AIM OF THE TASK —
Using the records below, locate all lines containing "computer" and return them.

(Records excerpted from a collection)

*****

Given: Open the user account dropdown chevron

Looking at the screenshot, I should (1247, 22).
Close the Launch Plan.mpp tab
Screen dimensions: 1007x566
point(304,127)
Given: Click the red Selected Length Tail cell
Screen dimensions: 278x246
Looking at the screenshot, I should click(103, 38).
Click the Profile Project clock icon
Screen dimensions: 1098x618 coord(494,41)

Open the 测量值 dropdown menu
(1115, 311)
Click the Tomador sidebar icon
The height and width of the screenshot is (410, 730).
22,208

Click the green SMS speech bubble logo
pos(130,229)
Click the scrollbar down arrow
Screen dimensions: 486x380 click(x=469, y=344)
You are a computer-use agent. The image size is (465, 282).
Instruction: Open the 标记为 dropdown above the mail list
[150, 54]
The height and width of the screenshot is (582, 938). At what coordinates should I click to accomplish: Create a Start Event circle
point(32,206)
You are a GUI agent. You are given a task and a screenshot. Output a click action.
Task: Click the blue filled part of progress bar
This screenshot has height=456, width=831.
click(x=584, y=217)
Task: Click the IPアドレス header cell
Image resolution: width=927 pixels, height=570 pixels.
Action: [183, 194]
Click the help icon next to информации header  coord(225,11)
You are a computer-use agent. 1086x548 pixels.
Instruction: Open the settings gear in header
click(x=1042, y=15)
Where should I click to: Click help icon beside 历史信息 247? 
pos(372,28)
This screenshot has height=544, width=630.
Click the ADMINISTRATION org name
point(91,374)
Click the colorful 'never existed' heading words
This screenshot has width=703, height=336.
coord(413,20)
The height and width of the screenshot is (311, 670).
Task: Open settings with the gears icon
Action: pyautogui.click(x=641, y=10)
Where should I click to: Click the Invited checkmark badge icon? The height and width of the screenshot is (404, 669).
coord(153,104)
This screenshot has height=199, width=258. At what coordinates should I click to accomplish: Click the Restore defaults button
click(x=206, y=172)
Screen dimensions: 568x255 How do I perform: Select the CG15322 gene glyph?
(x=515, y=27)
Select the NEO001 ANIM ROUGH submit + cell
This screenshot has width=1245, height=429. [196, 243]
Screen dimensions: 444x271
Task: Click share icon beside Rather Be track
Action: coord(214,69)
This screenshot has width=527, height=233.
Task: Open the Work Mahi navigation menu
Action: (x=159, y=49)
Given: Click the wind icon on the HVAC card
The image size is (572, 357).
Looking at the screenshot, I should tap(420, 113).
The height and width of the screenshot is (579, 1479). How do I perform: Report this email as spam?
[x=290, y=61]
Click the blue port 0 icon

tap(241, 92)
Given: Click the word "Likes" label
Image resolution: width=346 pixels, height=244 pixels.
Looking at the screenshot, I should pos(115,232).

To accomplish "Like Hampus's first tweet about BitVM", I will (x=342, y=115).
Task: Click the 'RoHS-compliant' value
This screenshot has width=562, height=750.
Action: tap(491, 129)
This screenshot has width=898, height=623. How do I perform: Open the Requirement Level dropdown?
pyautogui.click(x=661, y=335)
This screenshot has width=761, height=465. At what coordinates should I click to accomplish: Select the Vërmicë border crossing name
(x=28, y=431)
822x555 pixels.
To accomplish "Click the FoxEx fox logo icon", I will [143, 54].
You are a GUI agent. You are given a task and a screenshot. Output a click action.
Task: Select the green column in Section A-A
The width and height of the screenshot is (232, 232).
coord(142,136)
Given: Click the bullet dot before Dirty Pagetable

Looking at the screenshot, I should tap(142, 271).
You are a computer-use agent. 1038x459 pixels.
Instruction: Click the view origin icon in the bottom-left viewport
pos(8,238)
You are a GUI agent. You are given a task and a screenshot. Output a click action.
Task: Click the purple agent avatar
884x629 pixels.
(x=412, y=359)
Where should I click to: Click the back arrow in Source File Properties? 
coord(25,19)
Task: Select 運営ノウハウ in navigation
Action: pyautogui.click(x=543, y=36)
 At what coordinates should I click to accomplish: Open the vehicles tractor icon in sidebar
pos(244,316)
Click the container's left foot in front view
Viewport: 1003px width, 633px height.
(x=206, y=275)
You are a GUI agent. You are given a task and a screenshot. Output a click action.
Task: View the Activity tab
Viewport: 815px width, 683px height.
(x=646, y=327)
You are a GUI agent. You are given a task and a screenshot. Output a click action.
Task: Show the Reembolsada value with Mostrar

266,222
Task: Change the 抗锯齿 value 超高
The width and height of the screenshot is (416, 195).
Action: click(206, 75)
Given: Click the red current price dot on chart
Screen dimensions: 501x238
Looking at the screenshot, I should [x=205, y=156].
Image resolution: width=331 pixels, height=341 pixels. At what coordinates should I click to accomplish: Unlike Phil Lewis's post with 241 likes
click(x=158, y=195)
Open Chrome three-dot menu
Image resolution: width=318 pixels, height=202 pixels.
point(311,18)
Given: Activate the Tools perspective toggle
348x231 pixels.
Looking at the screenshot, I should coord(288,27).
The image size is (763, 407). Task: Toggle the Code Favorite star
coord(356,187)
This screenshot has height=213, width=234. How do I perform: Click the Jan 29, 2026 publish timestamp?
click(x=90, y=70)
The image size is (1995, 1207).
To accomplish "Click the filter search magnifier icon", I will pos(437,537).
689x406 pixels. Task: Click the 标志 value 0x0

*****

PROBLEM SOLUTION —
You are a computer-use agent. The image size is (465, 282).
You are a computer-use agent. 1086x548 pixels.
You are a computer-use agent. 1038x459 pixels.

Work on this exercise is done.